If $f:\left[a,b \right]\rightarrow R$ is integrable and ${N}_{f}=\{x\in\left[a,b \right]: f(x)=0\}$ is dense, so $\int_{a}^{b}f(x)dx=0$

Solution 1:

You don't have to prove that $N_f$ is dense. That $N_f$ is dense is the very assumption of the claim $\int_a^bf(x)\>dx=0$.

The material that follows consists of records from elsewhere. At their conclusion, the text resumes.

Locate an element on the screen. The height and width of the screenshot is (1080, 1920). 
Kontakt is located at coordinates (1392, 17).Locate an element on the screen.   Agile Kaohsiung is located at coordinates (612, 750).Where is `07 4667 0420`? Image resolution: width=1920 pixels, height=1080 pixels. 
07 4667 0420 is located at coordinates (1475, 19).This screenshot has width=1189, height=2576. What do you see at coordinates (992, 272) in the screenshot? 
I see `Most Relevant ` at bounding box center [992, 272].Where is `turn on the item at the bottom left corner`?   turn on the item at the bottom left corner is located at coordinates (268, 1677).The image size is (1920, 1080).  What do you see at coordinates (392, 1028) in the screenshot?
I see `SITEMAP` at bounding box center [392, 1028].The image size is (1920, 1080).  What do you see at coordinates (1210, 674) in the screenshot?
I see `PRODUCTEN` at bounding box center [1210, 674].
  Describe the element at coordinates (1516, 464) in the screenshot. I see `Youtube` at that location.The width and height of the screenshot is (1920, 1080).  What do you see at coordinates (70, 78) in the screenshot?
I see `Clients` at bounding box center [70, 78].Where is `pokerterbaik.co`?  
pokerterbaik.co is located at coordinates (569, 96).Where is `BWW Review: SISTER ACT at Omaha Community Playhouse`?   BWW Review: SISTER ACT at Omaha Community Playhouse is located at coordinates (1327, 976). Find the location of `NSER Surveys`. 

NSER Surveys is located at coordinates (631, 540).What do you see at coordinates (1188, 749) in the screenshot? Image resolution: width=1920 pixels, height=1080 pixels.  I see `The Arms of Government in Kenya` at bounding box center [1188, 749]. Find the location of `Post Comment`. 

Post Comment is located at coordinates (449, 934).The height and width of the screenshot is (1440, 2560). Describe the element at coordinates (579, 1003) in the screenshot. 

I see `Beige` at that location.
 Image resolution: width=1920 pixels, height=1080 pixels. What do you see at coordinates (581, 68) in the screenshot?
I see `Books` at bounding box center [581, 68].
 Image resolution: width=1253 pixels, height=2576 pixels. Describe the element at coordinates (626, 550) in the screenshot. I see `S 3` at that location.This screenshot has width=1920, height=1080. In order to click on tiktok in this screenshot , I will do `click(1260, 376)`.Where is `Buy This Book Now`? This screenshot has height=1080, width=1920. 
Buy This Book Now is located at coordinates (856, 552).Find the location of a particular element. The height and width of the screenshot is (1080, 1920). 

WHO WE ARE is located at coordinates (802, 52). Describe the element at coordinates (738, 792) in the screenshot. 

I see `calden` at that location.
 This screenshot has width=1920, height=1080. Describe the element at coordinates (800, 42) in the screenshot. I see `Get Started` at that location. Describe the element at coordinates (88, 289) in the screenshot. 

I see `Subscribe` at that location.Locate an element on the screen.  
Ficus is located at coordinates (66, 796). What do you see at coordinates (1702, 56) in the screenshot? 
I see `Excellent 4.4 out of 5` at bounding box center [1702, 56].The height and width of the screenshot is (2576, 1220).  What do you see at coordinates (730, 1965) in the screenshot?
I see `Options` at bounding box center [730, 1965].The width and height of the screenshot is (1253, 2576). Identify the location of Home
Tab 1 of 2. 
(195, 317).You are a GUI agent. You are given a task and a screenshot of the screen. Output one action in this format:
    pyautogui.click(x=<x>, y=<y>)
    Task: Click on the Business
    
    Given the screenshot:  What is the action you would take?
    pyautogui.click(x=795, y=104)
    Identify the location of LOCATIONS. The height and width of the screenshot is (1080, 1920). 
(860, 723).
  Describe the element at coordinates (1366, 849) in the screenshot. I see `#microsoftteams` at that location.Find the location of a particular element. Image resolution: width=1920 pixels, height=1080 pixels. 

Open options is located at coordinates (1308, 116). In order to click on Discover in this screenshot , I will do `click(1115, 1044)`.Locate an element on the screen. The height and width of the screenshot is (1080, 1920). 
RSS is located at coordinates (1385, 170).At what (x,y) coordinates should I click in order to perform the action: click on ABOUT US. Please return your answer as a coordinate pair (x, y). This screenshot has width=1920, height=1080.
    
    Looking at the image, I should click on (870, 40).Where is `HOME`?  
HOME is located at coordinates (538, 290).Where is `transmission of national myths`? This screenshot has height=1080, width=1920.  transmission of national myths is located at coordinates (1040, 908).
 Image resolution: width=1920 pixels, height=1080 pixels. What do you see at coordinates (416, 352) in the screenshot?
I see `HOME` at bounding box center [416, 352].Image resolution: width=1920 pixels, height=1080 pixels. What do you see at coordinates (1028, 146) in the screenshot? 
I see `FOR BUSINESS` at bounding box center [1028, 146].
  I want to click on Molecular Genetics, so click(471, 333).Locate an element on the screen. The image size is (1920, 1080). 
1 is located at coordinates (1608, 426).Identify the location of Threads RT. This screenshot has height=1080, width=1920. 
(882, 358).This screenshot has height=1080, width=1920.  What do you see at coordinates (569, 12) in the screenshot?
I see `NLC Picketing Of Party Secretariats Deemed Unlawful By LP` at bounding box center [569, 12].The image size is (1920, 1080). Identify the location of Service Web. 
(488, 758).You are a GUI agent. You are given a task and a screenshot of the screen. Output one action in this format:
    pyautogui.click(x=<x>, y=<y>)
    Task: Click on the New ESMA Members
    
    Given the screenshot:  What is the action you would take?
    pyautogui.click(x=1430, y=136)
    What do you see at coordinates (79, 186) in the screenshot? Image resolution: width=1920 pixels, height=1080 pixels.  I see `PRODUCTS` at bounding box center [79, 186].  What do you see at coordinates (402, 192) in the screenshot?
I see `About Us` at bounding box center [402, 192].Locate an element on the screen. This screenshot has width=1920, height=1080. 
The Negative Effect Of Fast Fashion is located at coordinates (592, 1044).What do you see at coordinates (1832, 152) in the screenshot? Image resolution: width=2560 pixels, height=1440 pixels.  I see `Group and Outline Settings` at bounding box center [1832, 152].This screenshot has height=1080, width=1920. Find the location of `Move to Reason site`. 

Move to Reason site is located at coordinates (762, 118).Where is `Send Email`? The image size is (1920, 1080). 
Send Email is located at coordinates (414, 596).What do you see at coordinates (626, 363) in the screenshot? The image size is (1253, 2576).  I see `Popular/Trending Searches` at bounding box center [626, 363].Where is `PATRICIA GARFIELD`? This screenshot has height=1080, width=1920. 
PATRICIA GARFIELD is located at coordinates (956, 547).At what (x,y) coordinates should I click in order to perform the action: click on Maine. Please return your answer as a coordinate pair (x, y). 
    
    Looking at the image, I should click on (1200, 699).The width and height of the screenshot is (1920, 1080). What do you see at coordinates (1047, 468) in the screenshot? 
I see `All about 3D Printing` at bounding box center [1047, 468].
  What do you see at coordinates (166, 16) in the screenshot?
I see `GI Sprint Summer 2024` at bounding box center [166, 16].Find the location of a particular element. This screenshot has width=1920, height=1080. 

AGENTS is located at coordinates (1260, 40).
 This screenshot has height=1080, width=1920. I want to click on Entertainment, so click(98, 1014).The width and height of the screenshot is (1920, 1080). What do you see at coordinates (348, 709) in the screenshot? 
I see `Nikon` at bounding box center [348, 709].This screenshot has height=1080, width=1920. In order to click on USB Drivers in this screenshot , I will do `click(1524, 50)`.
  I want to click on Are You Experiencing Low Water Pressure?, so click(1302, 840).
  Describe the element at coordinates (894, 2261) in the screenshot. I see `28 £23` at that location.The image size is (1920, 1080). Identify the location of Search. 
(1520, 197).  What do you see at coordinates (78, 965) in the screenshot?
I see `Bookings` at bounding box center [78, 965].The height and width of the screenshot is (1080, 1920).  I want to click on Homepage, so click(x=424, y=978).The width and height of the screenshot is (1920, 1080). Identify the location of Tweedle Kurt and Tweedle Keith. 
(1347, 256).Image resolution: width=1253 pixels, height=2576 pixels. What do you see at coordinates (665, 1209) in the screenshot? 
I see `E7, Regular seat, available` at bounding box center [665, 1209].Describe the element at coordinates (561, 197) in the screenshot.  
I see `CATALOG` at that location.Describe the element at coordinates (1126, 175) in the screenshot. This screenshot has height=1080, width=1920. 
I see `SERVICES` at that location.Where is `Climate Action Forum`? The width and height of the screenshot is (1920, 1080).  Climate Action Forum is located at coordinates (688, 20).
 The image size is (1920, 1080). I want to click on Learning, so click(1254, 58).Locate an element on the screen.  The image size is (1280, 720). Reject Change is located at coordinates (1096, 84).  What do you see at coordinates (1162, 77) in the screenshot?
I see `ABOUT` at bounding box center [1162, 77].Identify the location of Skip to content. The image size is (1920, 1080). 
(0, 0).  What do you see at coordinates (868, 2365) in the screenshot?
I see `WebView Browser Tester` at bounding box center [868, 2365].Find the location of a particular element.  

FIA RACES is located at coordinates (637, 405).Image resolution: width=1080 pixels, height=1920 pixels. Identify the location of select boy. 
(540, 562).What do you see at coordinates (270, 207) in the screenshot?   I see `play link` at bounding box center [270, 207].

The integral is the limit of Riemann sums $$R_{{\cal P},\> \xi}(f)=\sum_{k=1}^Nf(\xi_k)(x_k-x_{k-1})$$ when $\max_{1\leq k\leq N}(x_k-x_{k-1})\to0$. If $N_f$ is dense then however fine your partition ${\cal P}$ you can choose tags $\xi_k\in[x_{k-1},x_k]$ such that $f(\xi_k)=0$ for all $k$, hence $R_{{\cal P},\> \xi}(f)=0$. Since $f$ was assumed integrable the integral has to be $0$ in such a case.

Solution 2:

The simplest answer to your question is the one given by Christian Blatter. I show it as a simple corollary of the following important result (from an exercise in Apostol's Mathematical Analysis, problem 7.35, Page 180):

Theorem: If $f$ is Riemann integrable on $[a, b]$ and $$\int_{a}^{b}f(x)\,dx > 0$$ then there is a non-degenerate sub-interval $[c, d]\subseteq [a, b]$ such that $f(x) > 0$ for all $x \in [c, d]$.

To answer your question let's assume on the contrary that $\int_{a}^{b}f(x)\,dx > 0$ and then by above theorem $f$ is positive on some sub-interval $[c, d]$ and hence no point of $(c, d)$ lies in the closure of $A$ so that $\bar{A} \neq [a, b]$.

The case $\int_{a}^{b}f(x)\,dx < 0$ is handled by considering $-f$ in place of $f$. And thus we are forced to have the integral $\int_{a}^{b}f(x)\,dx = 0$.

Apostol offers the following beautiful proof of the theorem above via hint. Let us then assume that $$I = \int_{a}^{b}f(x)\,dx > 0$$ and let $M > 0$ be such that $f(x) \leq M$ for all $x \in [a, b]$. Consider the number $$h =\frac{I}{2(M + b - a)} > 0$$ and the set $$T = \{x\mid x \in [a, b], f(x) \geq h\}$$ By definition of Riemann integral we have a partition $$P = \{x_{0}, x_{1}, x_{2}, \dots, x_{n}\}$$ of $[a, b]$ and the corresponding Riemann sum $$S(P, f) = \sum_{k=1}^{n}f(t_{k})(x_{k} - x_{k - 1})$$ such that $S(P, f) > I/2$. Now the index $k$ in sum $S(P, f)$ above is divided into two sets $A, B$ as follows: $$A = \{k\mid [x_{k - 1}, x_{k}]\subseteq T\}, B = \{k \mid k \notin A\}$$ and the sum $S(P, f)$ is split into two sums as follows $$S(P, f) = \sum_{k \in A}f(t_{k})\Delta x_{k} + \sum_{k \in B}f(t_{k})\Delta x_{k}$$ If $k \in A$ then we note that $f(t_{k}) \leq M$ and if $k \in B$ then we choose $t_{k}$ such that $f(t_{k}) < h$. Then we can see that $$S(P, f) < M\sum_{k \in A}\Delta x_{k} + h(b - a)$$ and hence $$h(M + b - a) = \frac{I}{2} < S(P, f) < M\sum_{k \in A}\Delta x_{k} + h(b - a)$$ or $$\sum_{k \in A}\Delta x_{k} > h$$ so that $A$ is non-empty and hence we have a non-degenerate sub-interval $[x_{k - 1}, x_{k}] \subseteq T$ and thus $f(x) \geq h > 0$ on this sub-interval.

Note that the proof in Apostol's book unnecessarily assumes that $f(x)$ is non-negative. The estimation of sum $S(P, f)$ via splitting into two sums and then finding a bound for each of these two sums works without assuming $f$ is non-negative (the bounds are obtained by multiplication with $\Delta x_{k} > 0$ and addition of inequalities which are both valid steps in algebraic manipulation of inequalities).